Generally, Airflow works in a distributed environment, as you can see in the diagram below. The airflow scheduler schedules jobs according to the dependencies defined in directed acyclic graphs (DAGs), and the airflow workers pick up and run jobs with their loads properly balanced. All job information is stored in the meta DB, which is updated in a timely manner. The users can monitor their jobs via a shiny Airflow web UI and/or the logs.

 

 

Installing Apache Airflow

 

The following installation method is for non-production type of uses. Refer to airflow documentation for production type of deployments.

 

Apache Airflow has various operators listed below. An operator describes a single task in a workflow.

 

https://github.com/apache/incubator-airflow/tree/master/airflow/operators

 

To trigger Informatica BDM mappings we will be using the bashoperator i.e triggering the mappings through commandline.

 

  1. If apache airflow is running on a machine different than infa node, install Informatica command line utilities on the airflow worker nodes
  2. Python

 

 

Create a directory /opt/infa/airflow

 

 

Easy way to install to run the following command. Pip is a python utility to install various python packages.

 

pip install apache-airflow

set AIRFLOW_HOME environment variable

 

Create a folder called “dags” inside AIRFLOW_HOME folder.

 

Initialize the airflow DB by typing the command “airflow initdb”. This is where the metdata will be stored, we will be using the default aclchemy database that comes with airflow, if needed the configuration can be modified to make mysql or postgres as the backend for airflow.

 

 

If the initdb shows any errors its most likely because of some missing airflow packages and a complete list of packages and the commands to install them are in the below link.

 

https://airflow.apache.org/installation.html

 

start the airflow web UI using the following command

 

Start the airflow scheduler

 

 

Login into the Airflow UI using the URL http://hostname:8080, if you have installed examples you should see the example DAG’s listed in the UI.

 

 

Creating a DAG for BDM Mappings

 

 

For the Demo we deployed the following 3 BDM mappings in to DIS.

 

Application_m_01_Get_States_Rest_Webservice

Application_m_02_Parse_Webservice_Output

Application_m_Read_Oracle_Customers_Write_Hive_Python

 

 

The 3 applications need to be orchestrated in the following way.

 

  1. Application_m_01_Get_States_Rest_Webservice and Application_m_01_Get_States_Rest_Webservice can run in parallel
  2. Application_m_02_Parse_Webservice_Output will run only if Application_m_01_Get_States_Rest_Webservice is successful

 

 

 

Save the following code as inside as airflow_bdm_sample.py under /opt/infa/airflow/dags folder.

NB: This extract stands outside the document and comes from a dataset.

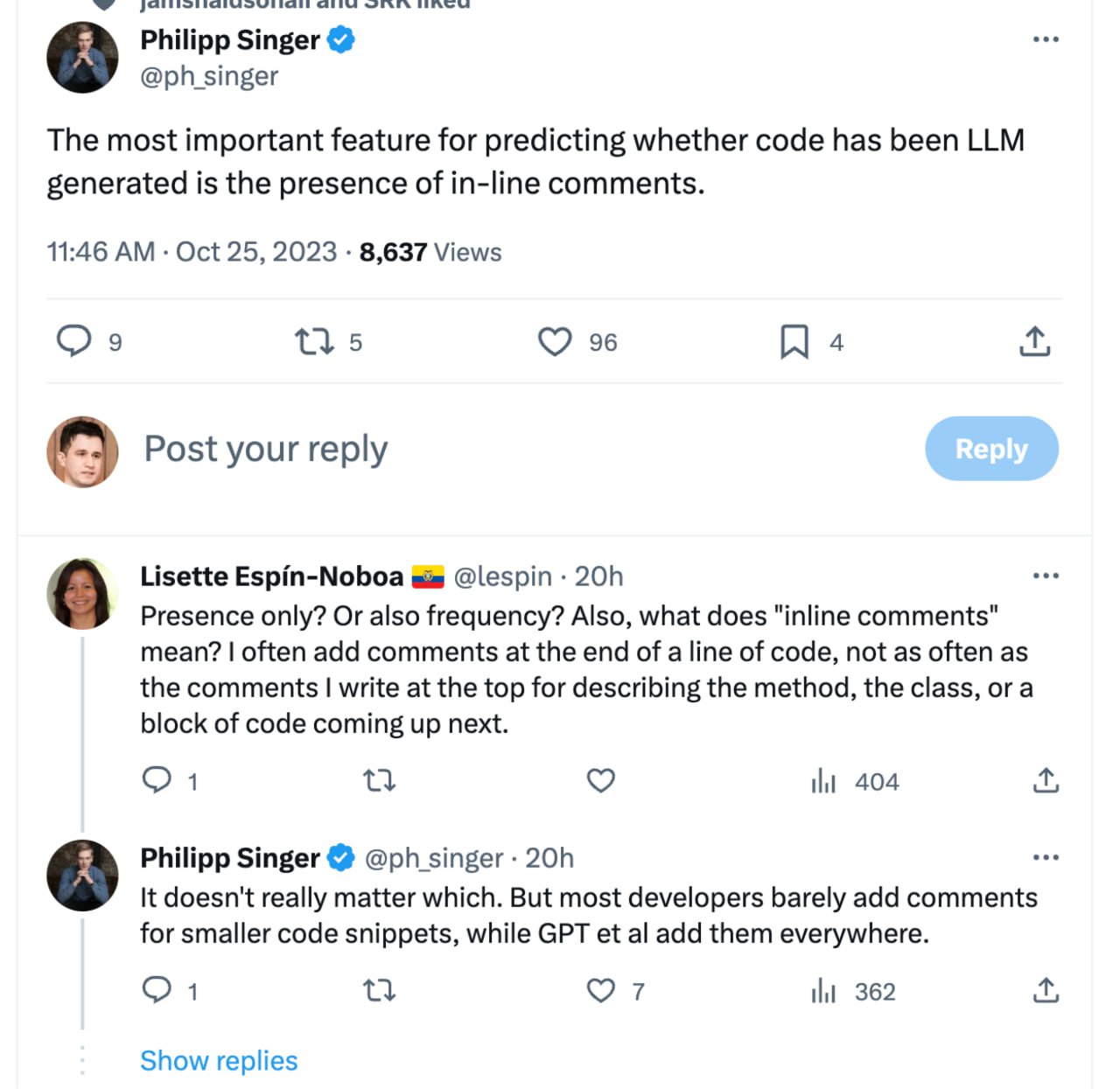Click the blue Reply button
Viewport: 1120px width, 1089px height.
(990, 449)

There are different ways to call infacmd runmapping command, for example the command can be put in a shell script and the script can be called from the DAG.

 

 

#Start Code

import airflow
from airflow import DAG
from airflow.operators.bash_operator import BashOperator
from datetime import datetime, timedelta


# these args will get passed on to each operator
# you can override them on a per-task basis during operator initialization
default_args = {
'owner': 'infa',
'depends_on_past': False,
'email': ['airflow@example.com'],
'email_on_failure': False,
'email_on_retry': False,
'retries': 1,
'retry_delay': timedelta(minutes=1),
'start_date': datetime.now() - timedelta(seconds=10),
# 'queue': 'bash_queue',
# 'pool': 'backfill',
# 'priority_weight': 10,
# 'end_date': datetime(2016, 1, 1),
# 'wait_for_downstream': False,
# 'dag': dag,
# 'adhoc':False,
# 'sla': timedelta(hours=2),
# 'execution_timeout': timedelta(seconds=300),
# 'on_failure_callback': some_function,
# 'on_success_callback': some_other_function,
# 'on_retry_callback': another_function,
# 'trigger_rule': u'all_success'
}

dag = DAG(
'Informatica_Bigdata_Demo',
default_args=default_args,
description='A simple Informatica BDM DAG')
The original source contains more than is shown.